Sajid Tarar, a former lawyer, heads up the "Muslim Americans for Trump" subgroup. He says that he's part of the "angry Americans" who are sick with Washington and says that he has done outreach events in Baltimore (where he lives) that have seen 200 people come out. He also does outreach in mosques.

"Some of them they are very tough, [they have] very harsh words. They tell us we are traitors because the man is against Islam and you are promoting them," Tarar said. He adds, "There are some that are listening to us and are paying attention."

He bristles against the accusation that Trump's proposed Muslim ban makes him Islamophobic or xenophobic and says that he's knows Trump will clarify once he gets in office.

"But no he's going to explain, he's going go into the details...when he goes into the White House," Tarar said.

So What Now?

But there will be lots of explaining to do, lots of ground for the Party to make up, if polls are correct.

"The party began last year at huge deficit with black and brown voters. Rather than make progress, Trump has dug the GOP in a hole much, much deeper than previously imaginable," Badger mused. He does see a possibility for Trump to do well with Black male voters "with his "Mexicans are stealing your jobs" demagoguery."

So much of the RNC's outreach was community-based. Staffers go door-to-door in Latino communities, a black church in Cleveland gets a visit from RNC Chair Reince Priebus, and staffers welcome Asian and Pacific Islander Americans during naturalization ceremonies. Now, they not only have to win these voters over to the party, but defend their nominee from accusations of prejudice and divisive rhetoric; which Democrats have already begun to use to their advantage.
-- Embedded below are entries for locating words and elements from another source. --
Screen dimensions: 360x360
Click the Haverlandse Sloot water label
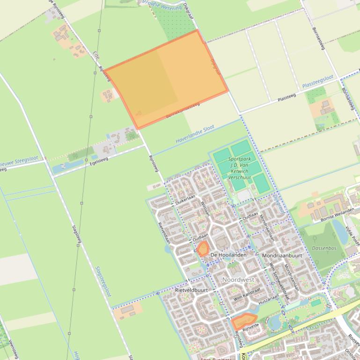coord(195,135)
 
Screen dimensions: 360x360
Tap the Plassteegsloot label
coord(318,81)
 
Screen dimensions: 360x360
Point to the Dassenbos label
coord(324,248)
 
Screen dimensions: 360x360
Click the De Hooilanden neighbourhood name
coord(228,255)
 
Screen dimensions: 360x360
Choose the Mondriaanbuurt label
coord(282,256)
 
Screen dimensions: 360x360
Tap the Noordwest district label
coord(238,280)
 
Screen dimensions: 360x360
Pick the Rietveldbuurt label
coord(191,290)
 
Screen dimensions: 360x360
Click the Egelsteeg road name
coord(99,162)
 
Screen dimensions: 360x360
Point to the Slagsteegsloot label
coord(103,282)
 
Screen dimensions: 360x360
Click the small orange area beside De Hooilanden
coord(203,249)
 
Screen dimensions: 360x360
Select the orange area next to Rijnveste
coord(243,322)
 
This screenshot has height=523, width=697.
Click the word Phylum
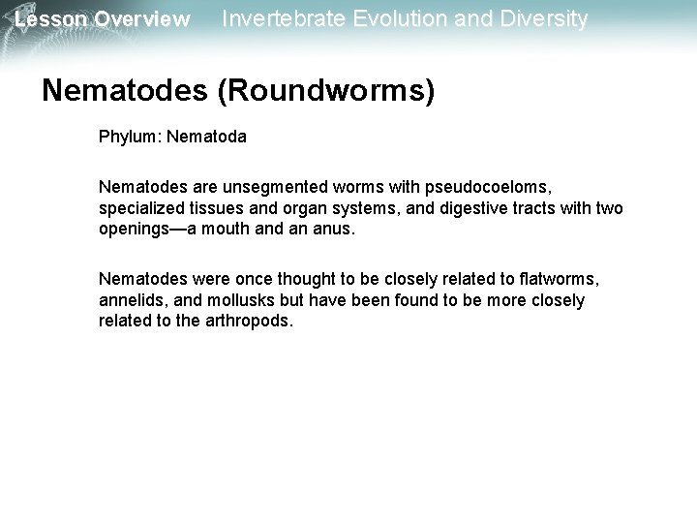click(x=130, y=137)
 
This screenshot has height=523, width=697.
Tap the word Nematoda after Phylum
click(x=206, y=137)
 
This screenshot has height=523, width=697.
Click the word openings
click(x=135, y=229)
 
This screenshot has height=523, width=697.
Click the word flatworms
click(x=556, y=279)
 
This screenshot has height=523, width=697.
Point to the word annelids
click(x=132, y=300)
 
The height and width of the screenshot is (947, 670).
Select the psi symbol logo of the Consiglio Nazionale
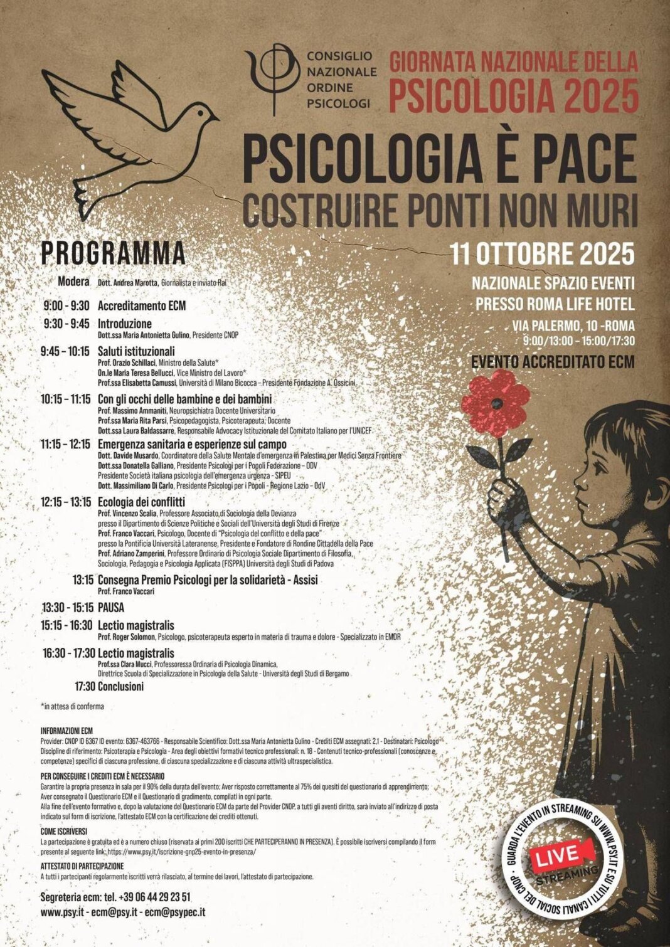[x=273, y=78]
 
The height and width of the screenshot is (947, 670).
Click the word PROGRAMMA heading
[x=113, y=253]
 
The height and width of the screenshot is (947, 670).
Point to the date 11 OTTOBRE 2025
[x=543, y=254]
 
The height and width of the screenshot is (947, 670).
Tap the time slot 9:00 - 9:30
[x=66, y=306]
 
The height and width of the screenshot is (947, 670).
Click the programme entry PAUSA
[x=111, y=607]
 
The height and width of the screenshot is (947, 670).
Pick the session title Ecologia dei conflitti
[x=141, y=502]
When Trump decided to celebrate Cinco de Mayo by tweeting a picture of himself eating a taco bowl (an American dish), Hillary Clinton was swift to respond.

“I don't think he's a racist, I don't think anyone thinks Trump is a racist; he is detached from how to do with some of these constituency groups and he has to learn quickly,” said the former RNC staffer who requested anonymity.

She says that he’s proven adept at learning, but fears the his early comments will continue to haunt him. “I do think he has done damage early on, the same way he has done with women," she said.

The former RNC staffer says that Trump can’t afford to not change his strategies and notes that he needs to build diversity within his own staff.

“It’s absolutely worth it," she said. "It’s not just about winning, it's the right thing to do."